Processing Specific Article Lists
You can also download a custom list of articles concurrently:
from newspaper import Article, Source
import newspaper
# Create a list of specific article URLs
article_urls = [
'https://transformy.io/guides/python-newspaper3k-scraping-tutorial/',
'https://transformy.io/guides/python-trafilatura-tutorial/',
'https://transformy.io/guides/beuatifulsoup-tutorial/'
]
# Create article objects
articles = [Article(url) for url in article_urls]
# Download articles using thread pool
newspaper.news_pool.set(articles, threads_per_source=2)
newspaper.news_pool.join()
# Parse and display article information
for article in articles:
try:
article.parse()
article.nlp() # Extract keywords and summary
print(f"Title: {article.title}")
print(f"\n")
print(f"URL: {article.url}")
print(f"\n")
# ...
except Exception as e:
print(f"\nFailed to process URL: {article.url}")
print(f"Error: {e}")
Some Performance Tips
I also have some final recoommendations to optimize your N3K extraction and avoid gettint rate limited.
- Thread Count: Use 1-2 threads per source to avoid overwhelming servers (or use a proxy service)

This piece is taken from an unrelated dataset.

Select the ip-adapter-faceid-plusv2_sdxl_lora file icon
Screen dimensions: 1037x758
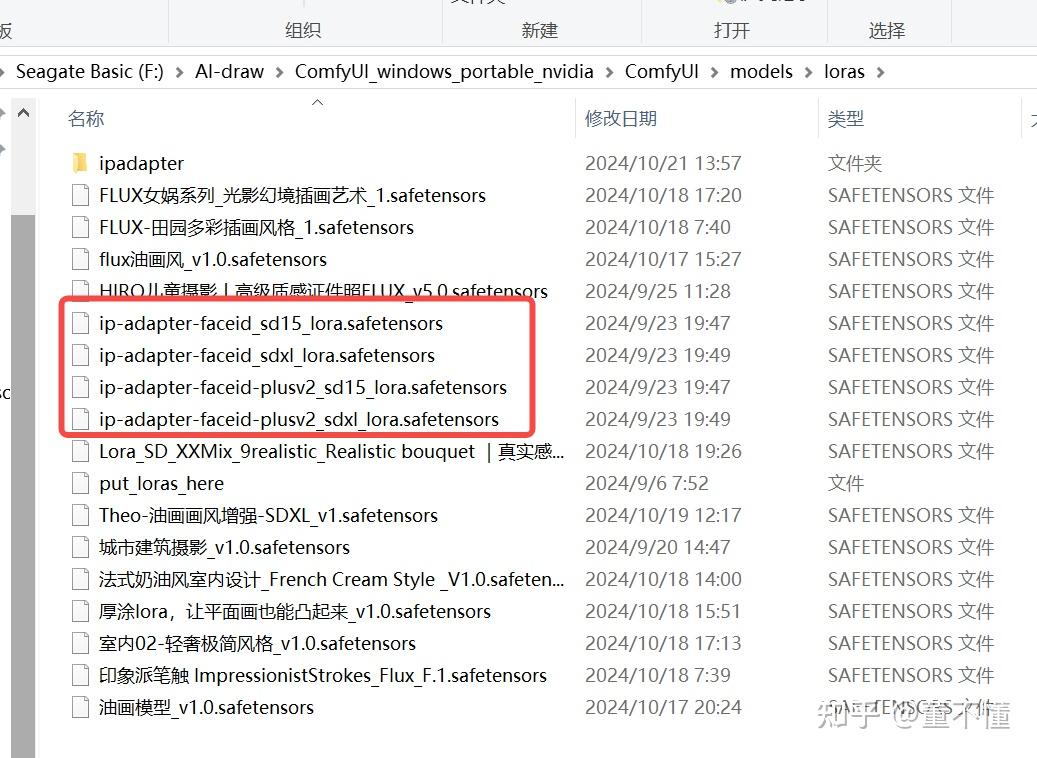pyautogui.click(x=80, y=419)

- Batch Size: Process articles in batches if dealing with thousands of URLs
- Error Handling: Always wrap parsing in try-except blocks, things can go wrong
- Rate Limiting: Consider adding delays between requests to avoid being rate-limited
- Memory: For very large operations, process and store results incrementally
The multi-threading feature makes newspaper3k really effective for large scale scraping, but, with great power comes great responsibility!